When an intelligence officer named David Smiley approached le Carré and asked him whether he had used his name for his spy – his sons had gone to Eton around the time le Carré was a teacher there – the author could not provide a definite answer. ‘Maybe I did pinch your name from the school list, but it would only have been unconsciously.’ If he did, he didn’t even change the last two letters.
According to Sisman, many people have seen themselves in le Carré’s books, but it is significant that in all his years of writing the only person to seriously threaten to sue the author for using their story without permission was his own father, Ronnie Cornwell, a conman, who haunts many of le Carré’s novels in one guise or another.
My father was naturally disappointed by le Carré’s letter. The Tailor Of Panama had seemed to open a door on his father’s secretive past – only for le Carré to slam it shut. Faced with such a forceful denial, the correspondence ended. My father passed away two years ago, still not knowing the truth.
Perhaps it really was an extraordinary coincidence, as le Carré insisted. But there was something in the force of his rebuttal that never quite sat right with our family.
Le Carré himself had always sent mixed messages about a writer’s relationship with the truth. When The Tailor Of Panama was published, he said: ‘Anybody in the creative business… has some sense of guilt about fooling around with fact, that you’re committing larceny, that all of life is material for your fabulations.
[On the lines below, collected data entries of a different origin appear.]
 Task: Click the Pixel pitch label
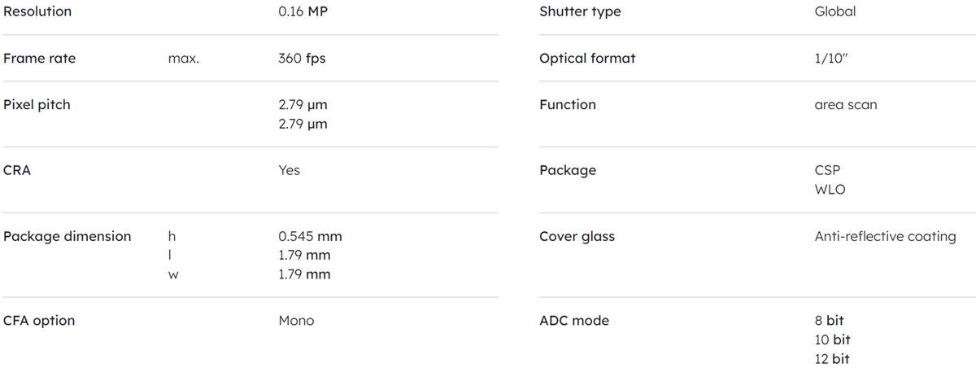click(37, 105)
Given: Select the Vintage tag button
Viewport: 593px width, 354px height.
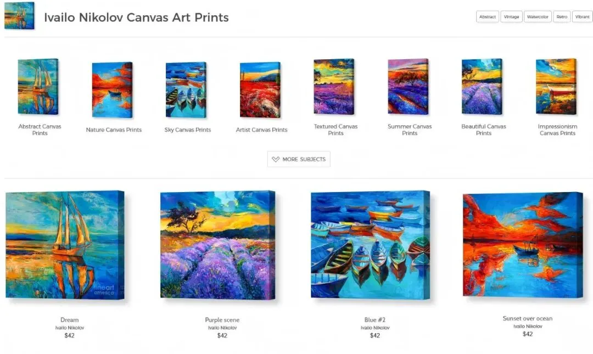Looking at the screenshot, I should (x=511, y=16).
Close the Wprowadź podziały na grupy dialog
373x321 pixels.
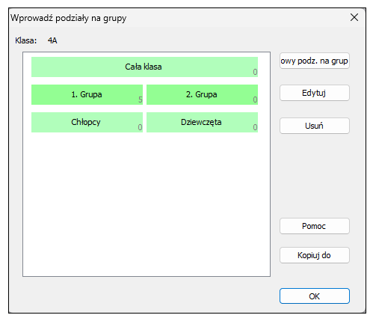[x=354, y=17]
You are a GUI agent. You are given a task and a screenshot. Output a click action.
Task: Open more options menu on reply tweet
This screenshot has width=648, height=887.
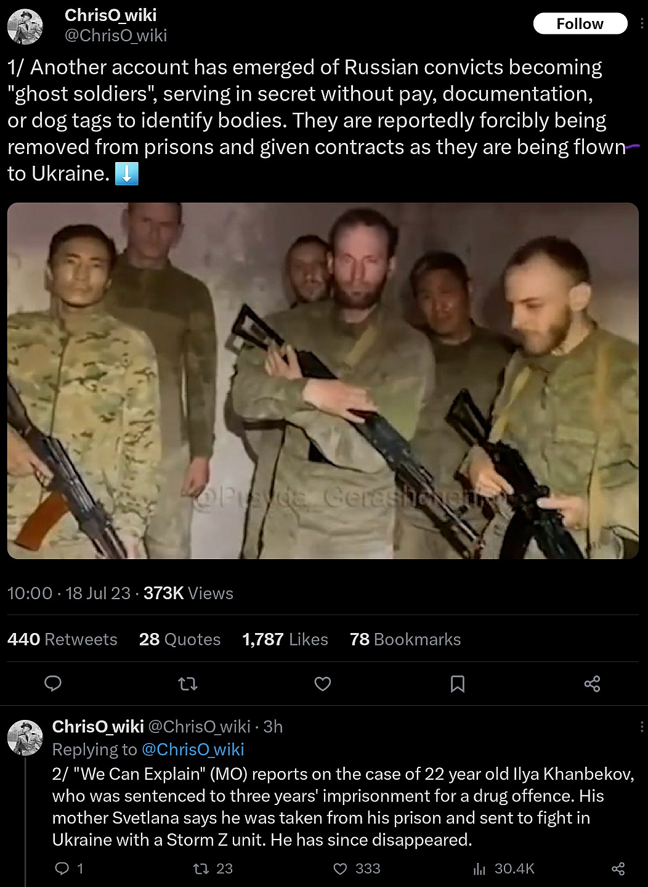coord(642,727)
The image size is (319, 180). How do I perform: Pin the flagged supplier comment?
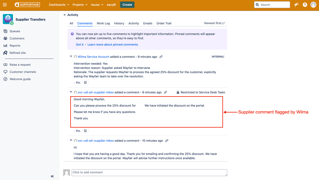pyautogui.click(x=78, y=131)
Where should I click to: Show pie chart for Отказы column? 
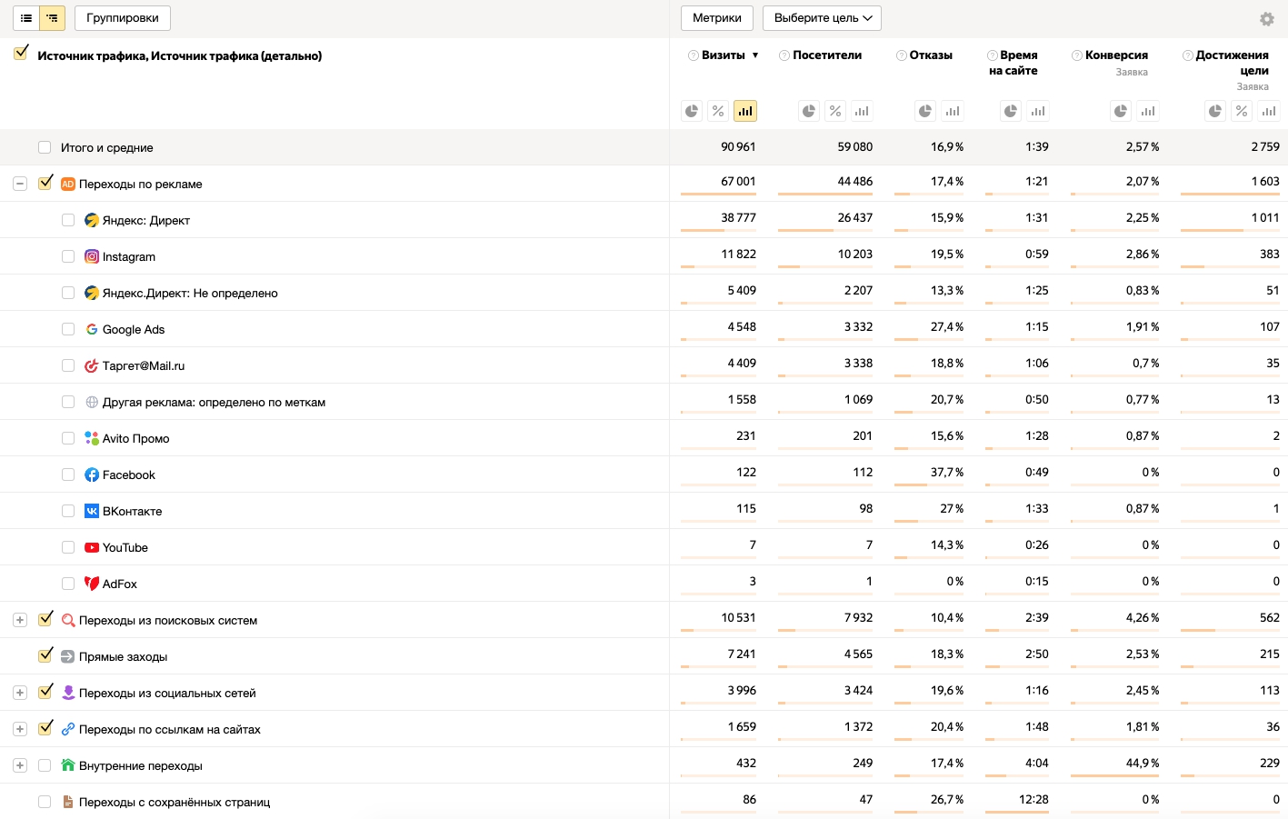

That was certainly Harry Pendel’s position.’
Was it le Carré’s, too?
Shortly after his death, Radio 4 replayed one of his interviews.
In it, the author spoke of how, in the early 1960s, he lived in Great Missenden, Buckinghamshire. Each morning, he recalled, he would walk down the hill to the railway station and conjure up his first spy novels on the train in to London on his way to work at MI5.
Now it was my turn to be startled. For there was a grand house at the top of that hill named Bocken, which he would have passed every day.
It was, at that time, the family home of my grandfather, George Pendle.